══ Fragmento facilitado ══
"Soy muy feliz en mi trabajo, me encanta, me vuelve loca"
Si hubiera que saber por la mirada el oficio que ejerce cada quien, la de Lucía de la Chica Reyes (Jaén, 1961) equivocaría hasta al más pintado, con esos ojos claros, serenos (como los del madrigal de Gutierre de Cetina) y vivísimos que se gasta esta conocida jiennense, capataz de los cementerios municipales de la capital desde 2008.
Nombre propio de una ensolerada dinastía de sepultureros y encantada con su profesión, dice que lo que de verdad la llena es ayudar a cumplir las últimas voluntades de la gente en esos momentos por los que nadie quiere pasar, pero de los que no hay quien se libre.
—Lucía, lo suyo es de familia, es usted el último eslabón de una antigua cadena funeraria, toda una vida trabajando en el cementerio...
—Toda la vida. Anteriormente estuvieron mi abuelo, su hijo y su yerno, luego mi padre, mi hermano, primos...
—Primero en el viejo, en San Eufrasio, ¿no?
—En el cementerio viejo, sí. A mi abuelo le dio el Ayuntamiento una casita justo enfrente, al lado de la ermita del Calvario. ¡Mi abuelo empezó a trabajar con Vegeto, después de la Guerra! Y la abuela cuidaba la ermita, la limpiaba.
—Su abuelo fue, entonces, el punto de partida.
—Mi abuelo, sí, que venía de Bedmar; allí, su familia era de 'enterraores' también. Empezó a trabajar en el cementerio viejo y nosotros vivíamos con ellos. Yo recuerdo de pequeñita que nos metíamos en el cementerio y nos bajábamos a jugar a la tierra y mi abuelo hacía un gesto muy gracioso, como si se quitara el cinto, y nos decía: "Tirar p'arriba", y subíamos aquello que nos las pelábamos.
═══
## Ejercicio propuesto 1
Según la entrevista, ¿desde qué año es Lucía de la Chica Reyes capataz de los cementerios municipales de la capital?
## Ejercicio propuesto 2
Indica si cada afirmación coincide con la entrevista y cita las palabras que lo deciden: (a) El abuelo de Lucía venía de Bedmar. (b) La abuela de Lucía cuidaba la ermita. (c) Lucía nació en Bedmar.
## Ejercicio propuesto 3
Escribe, por favor, cómo sigue la entrevista con Lucía de la Chica a partir de su última intervención.
No hace falta consultar el listado.
══ Datos ══
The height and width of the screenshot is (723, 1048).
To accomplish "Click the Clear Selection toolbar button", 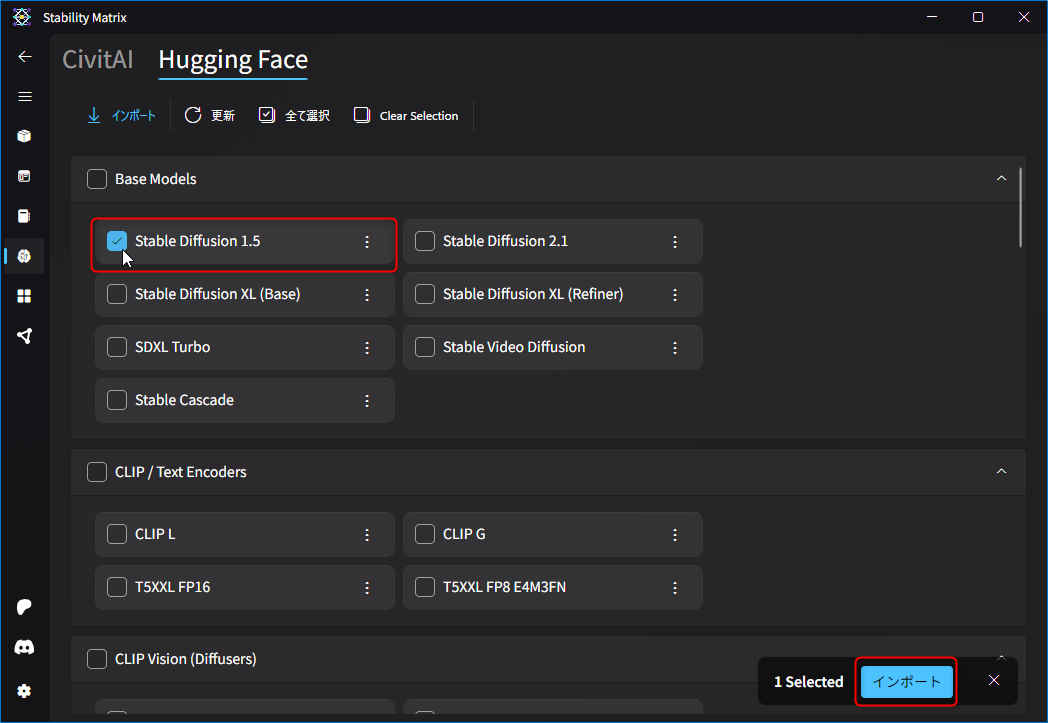I will tap(406, 116).
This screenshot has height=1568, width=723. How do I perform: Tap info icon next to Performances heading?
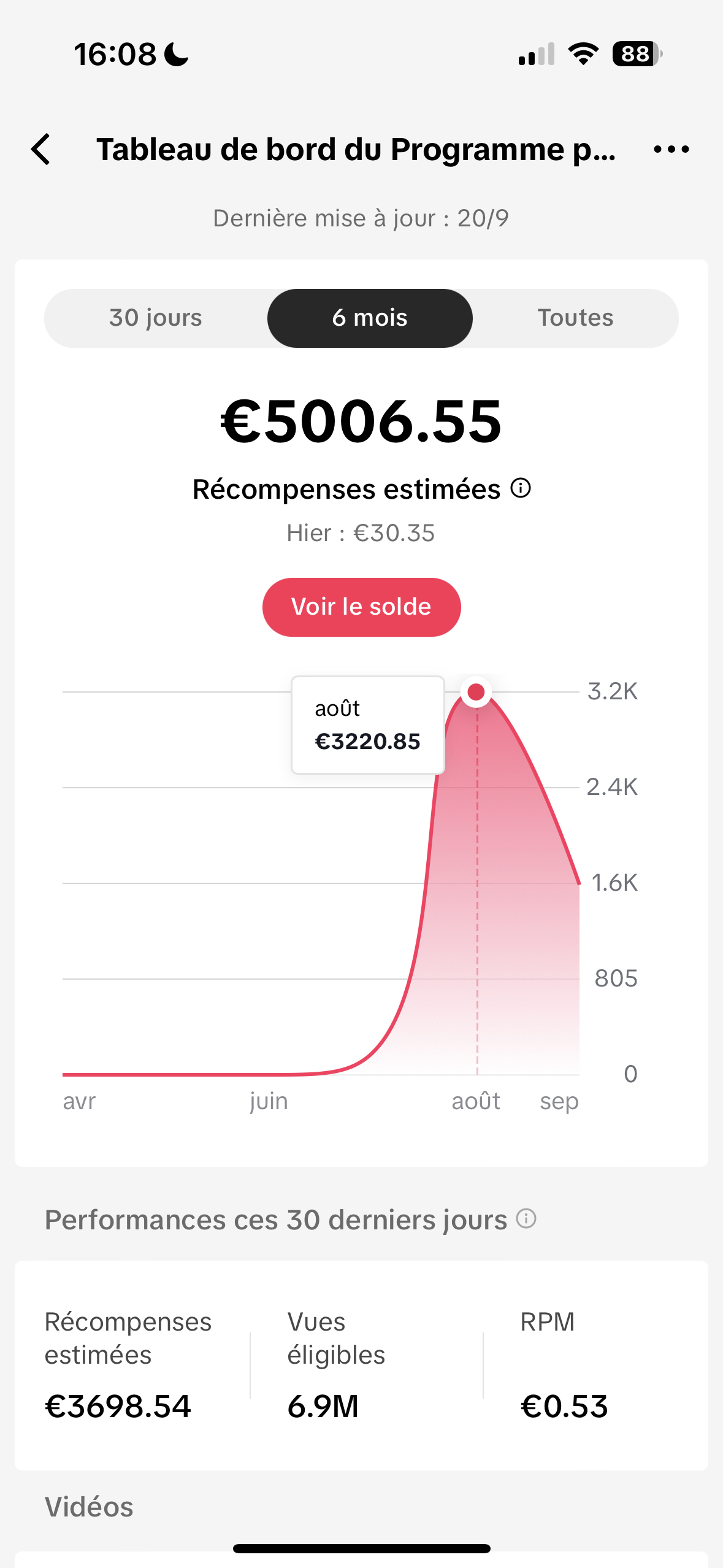point(526,1218)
═══
## Resultado 1
Desde 2008.

## Resultado 2
(a) Sí: "Mi abuelo, sí, que venía de Bedmar".
(b) Sí: "Y la abuela cuidaba la ermita, la limpiaba".
(c) No: "Lucía de la Chica Reyes (Jaén, 1961)".

## Resultado 3
—Vamos, que las secciones del cementerio han sido su patio particular.
—Sí.
—A estas alturas de la entrevista, recién comenzada, más de un lector sentirá ya reparo. Sin embargo, para usted ese ambiente ha sido natural, familiar...
—Algo normal, sin ningún problema nunca. Te voy a contar una anédota.
—Cuente, cuente.
—En la calle Betania (que vivía mi tío José, que era hijo de mi abuelo y ya trabajaba con él en el cementerio), estábamos celebrando la boda de mi otro tío, el hermano pequeño de mi padre, todos allí bailando, comiendo... ¡Y hay un accidente! Antes no iban ni funerario ni nadie, llamaban a los sepultureros. Los llamaron y se bajaron todos al cementerio viejo, que es donde estaba la sala de autopsias.
—Les dieron la boda, entonces...
—Me acuerdo de que estaban entonces todas las cruces [del viacrucis] y había una justo antes de empezar la cuesta. Los municipales echándonos a los chiquillos de allí, y me acuerdo de un coche rojo (eso lo tengo yo en la cabeza), con una señora rubia y su marido, que murieron los dos en el acto. Al hombre se vieron negros en poder sacarlo, porque se le quedó clavado el volante. Tuvieron que sacarlo con el asiento, no podían de otra manera. Y los llevaron a la sala de autopsias. Eso se me quedó grabado.
—Deme un momento que tome aire, Lucía, por favor, deje que me recomponga. ¡Ya está! Volvamos a la dinastía De la Chica: ¿cuándo se hizo sepulturero su padre?
—En el año 72, cuando empieza el cementerio este, el nuevo; tuvieron que hacer todos el examen, porque él era el único que sabía (tenía una caligrafía y una cabeza que eso era...); le ofrecieron bajarse aquí de conserje, pero nos pillaba muy retirado. Ahora lo vemos muy cerca, pero en el año 72 esto estaba muy a las afueras de Jaén y nosotros vivíamos ya en Peñamefécit, no teníamos coche y mi madre decía: "¿Cómo suben los chiquillos al colegio?".
—Un problemón, sí.
—Así que mi padre dijo que no cogía lo de conserje: "Me bajo de operario". Hizo los exámenes a todos (eso lo ha dicho él mil veces, porque los otros no sabían nada) y se bajó como sepulturero en agosto del 72, cuando esto se inauguró.
—Usted que ha conocido un viejo camposanto de San Eufrasio muy distinto al que se puede pasear ahora, ¿qué siente al verlo inactivo, ruinoso, en su estado actual?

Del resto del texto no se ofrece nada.